Tuesday, April 1, 2008

Only Panthers Share Archaeological Data

Sebastian Heath's comments on my last post, where I made some rather self-important statements about the problems of linking data and publication, are (as one would expect) thoughtful and stimulating.

Sebs is right to pick me up on my glib statement that "nobody wants to share their data," and he presents some good examples of admirable projects that are taking a lead in being transparent and open with their findings. As I'll suggest in a moment, however, I think that the projects he highlights are the exceptions rather than the norm, and there are some distinctive features that make them exceptional.
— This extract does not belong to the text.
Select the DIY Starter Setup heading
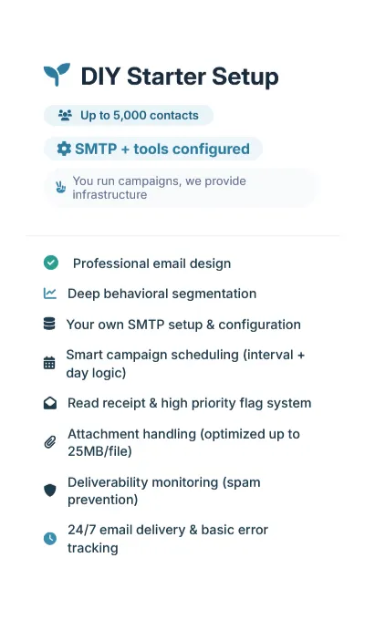365x620 pixels. 180,76
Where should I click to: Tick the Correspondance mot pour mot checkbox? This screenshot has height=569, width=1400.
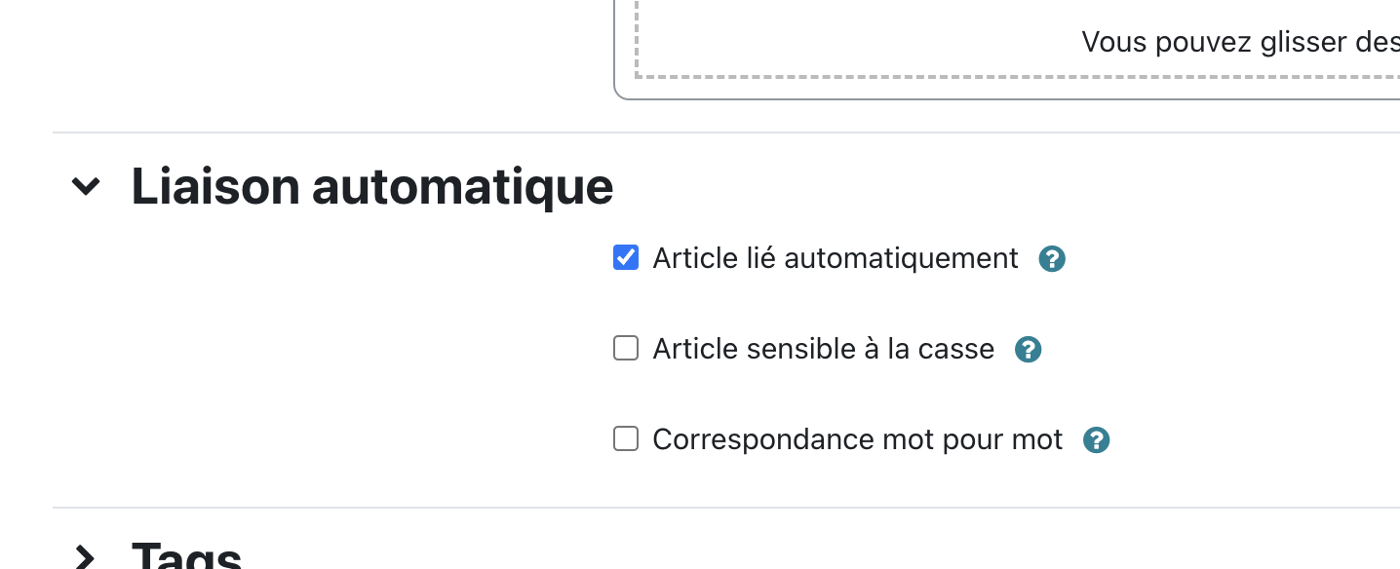[626, 438]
Firstly, however, I would like to point out that I am not alone in my pessimism about the readiness of scholars to share. Since my last post also referred to it vigorously, it may seem that Christine Borgman's synthetic Scholarship in the Digital Age (2007) is the only book I have read. It's not quite (I have just re-read the last Harry Potter!), but I am finding some good stuff in it, especially in Chapter 8 where the author explores four areas of concern that discourage information sharing among scientists, social scientists, and humanists alike:

(1) Reward: Scholars are rewarded for publication through promotion and tenure but rarely acknowledged for managing their information. This means that they feel little obligation to self-archive data for others to use.

(2) Effort: The preparation of data so that it is useful to others is a huge effort. The logical fieldwork database structure is less than half the story. The documentation so that the information is useful to others is the real sweat.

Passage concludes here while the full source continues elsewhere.